» **数据条目**:

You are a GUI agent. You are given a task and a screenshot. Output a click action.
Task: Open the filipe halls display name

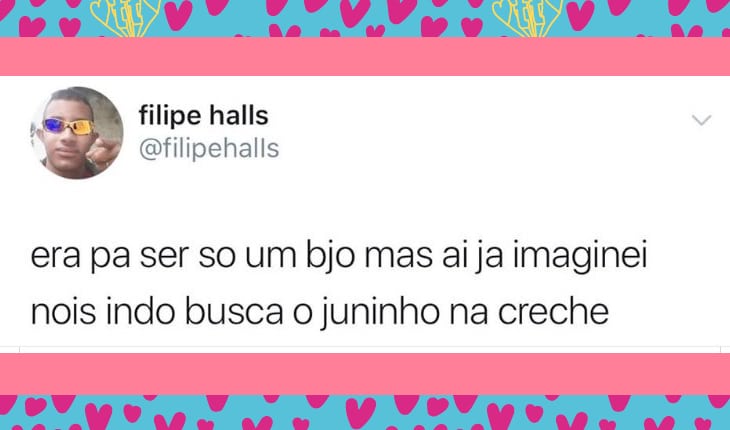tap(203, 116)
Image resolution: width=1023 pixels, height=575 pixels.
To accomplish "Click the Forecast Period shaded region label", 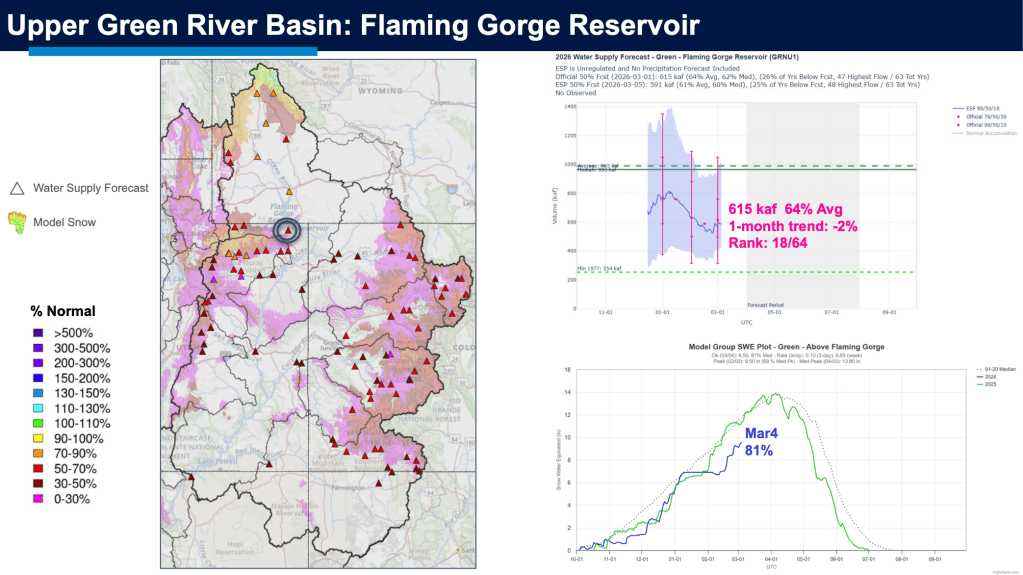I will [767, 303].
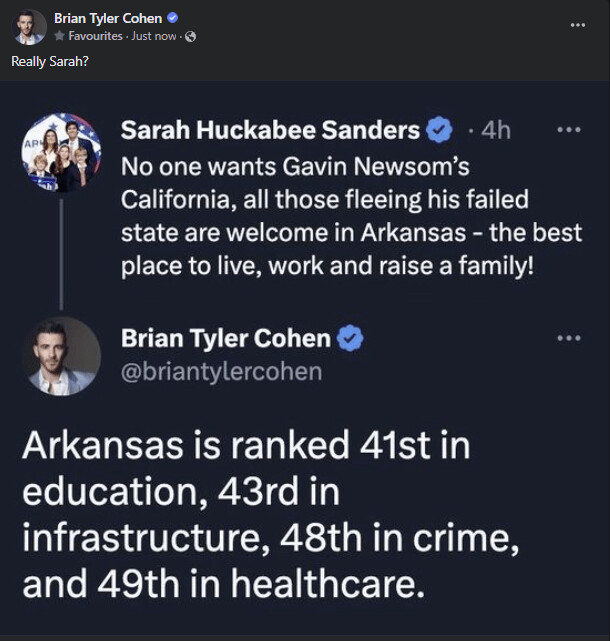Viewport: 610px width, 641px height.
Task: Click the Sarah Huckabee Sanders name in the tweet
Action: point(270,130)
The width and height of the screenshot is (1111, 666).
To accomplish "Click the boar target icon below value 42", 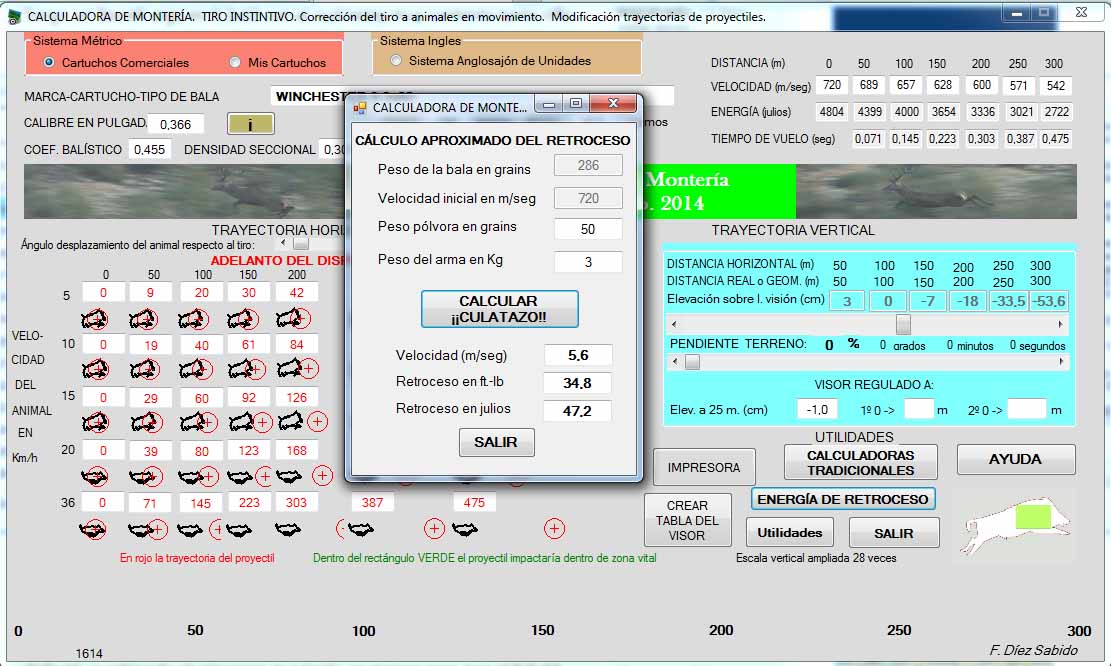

» **任务说明**:
请在上面的数据中找出所有含有“screenshot”一词的行，并将这些行逐一抄录下来。

» **正确答案**:
You are a GUI agent. You are given a task and a screenshot. Output a click action.
The width and height of the screenshot is (1111, 666).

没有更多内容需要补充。